__Stated exercise__: Return every line from the records below that contains the word "Given".

•••

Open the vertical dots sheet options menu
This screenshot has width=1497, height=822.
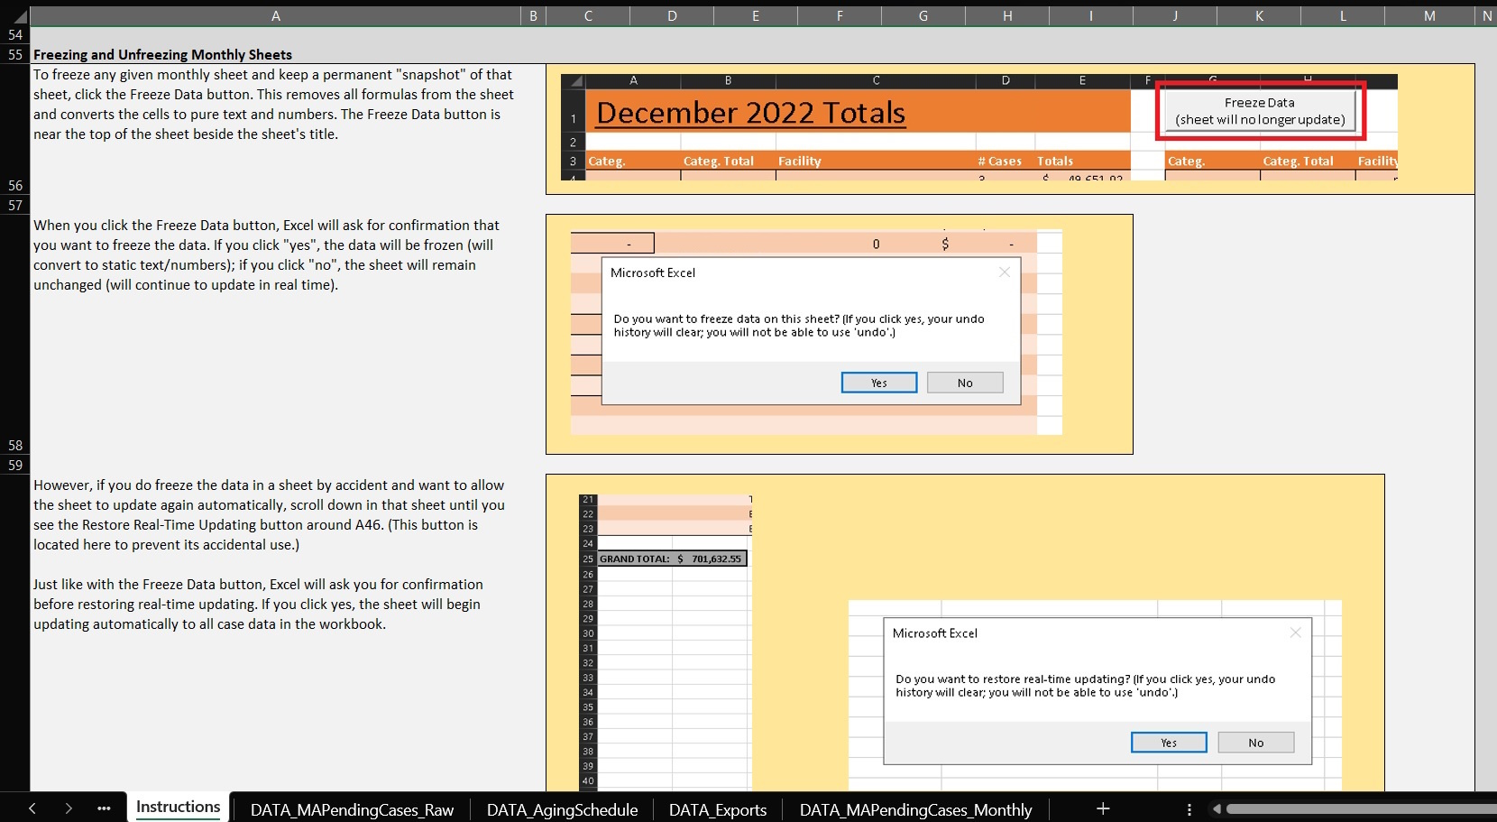coord(1189,808)
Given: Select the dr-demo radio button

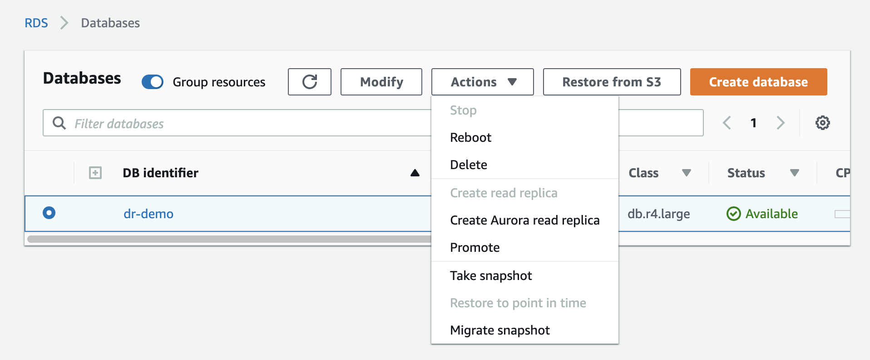Looking at the screenshot, I should (x=49, y=213).
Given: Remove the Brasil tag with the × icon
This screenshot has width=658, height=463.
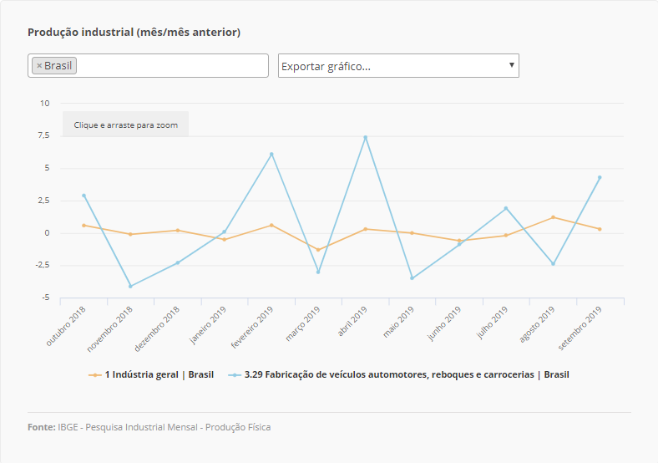Looking at the screenshot, I should click(39, 66).
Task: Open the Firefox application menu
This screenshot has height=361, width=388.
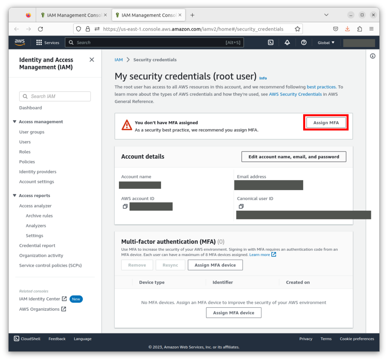Action: click(372, 29)
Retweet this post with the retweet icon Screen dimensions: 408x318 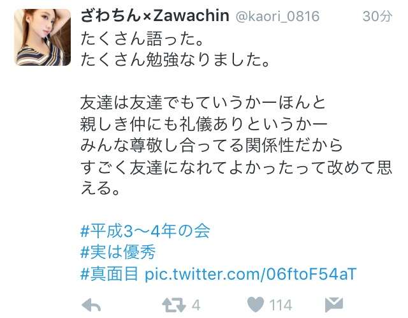(174, 305)

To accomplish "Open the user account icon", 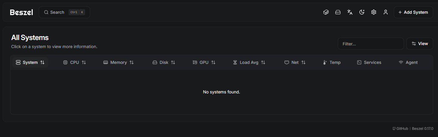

•••

__Reply__:
Given: Select the dr-demo radio button
Given: Remove the Brasil tag with the × icon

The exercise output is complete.